Life science companies will use their combined technology platform to improve clinical trial design and make it easier and faster to recruit patients into clinical trials, the statement said. Recruitment is one of the biggest challenges of the drug development process. Improving it would bring drug development costs down.

Foundation Medicine uses its genomic profiling technology to detect molecular changes in a patient’s cancer and match them with relevant targeted therapies for clinical rials. Flatiron Health has been working on a couple of approaches to de-siloing data for cancer treatment — one for providers and another for life science companies.
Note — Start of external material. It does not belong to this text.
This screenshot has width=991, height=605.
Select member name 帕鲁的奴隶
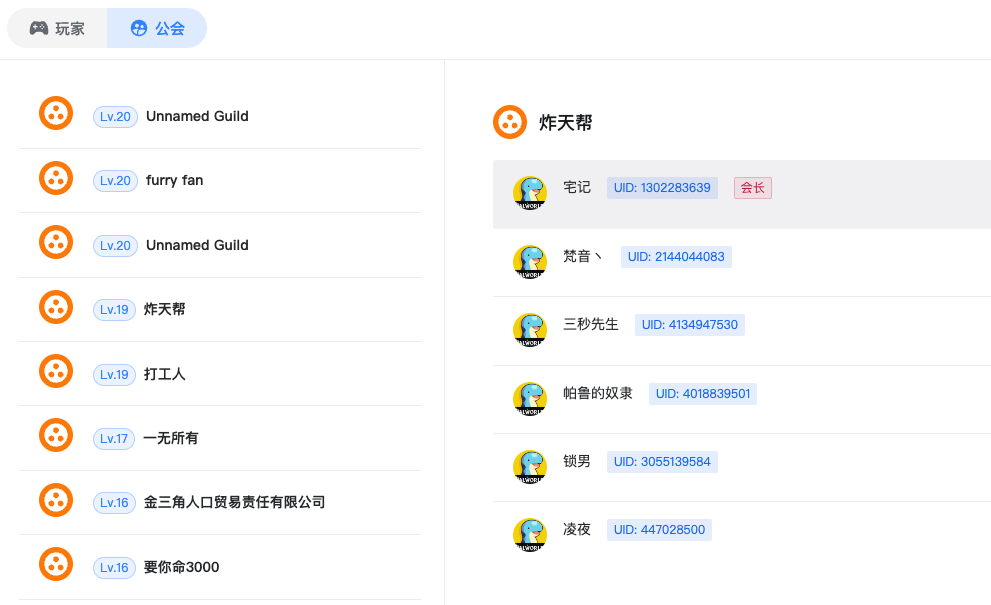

OncologyCloud helps cancer centers and physicians aggregate clinical, practice management and billing data. Its application for providers is a Web-based program designed to integrate a cancer center’s disparate data systems and give real-time business and clinical intelligence with benchmarking. The goal is to enable providers to use de-identified data from other cancer centers on the platform. It has also been working on a way to use OncologyCloud to accelerate research by matching patients to available clinical trials and automating data collection.

Dr. Michael Pellini, Foundation Medicine CEO said information analytics and cancer genomics offer powerful opportunities to redefine and reshape the way cancer drugs are developed and delivered.  “The jointly developed information products born from this collaboration will provide life science companies with a powerful new tool to access actionable data that informs the development of targeted new cancer therapies,” he said.

Flatiron acquired Altos Solutions earlier this year — a specialized oncology software business with an oncology electronic medical record platform and patient portal.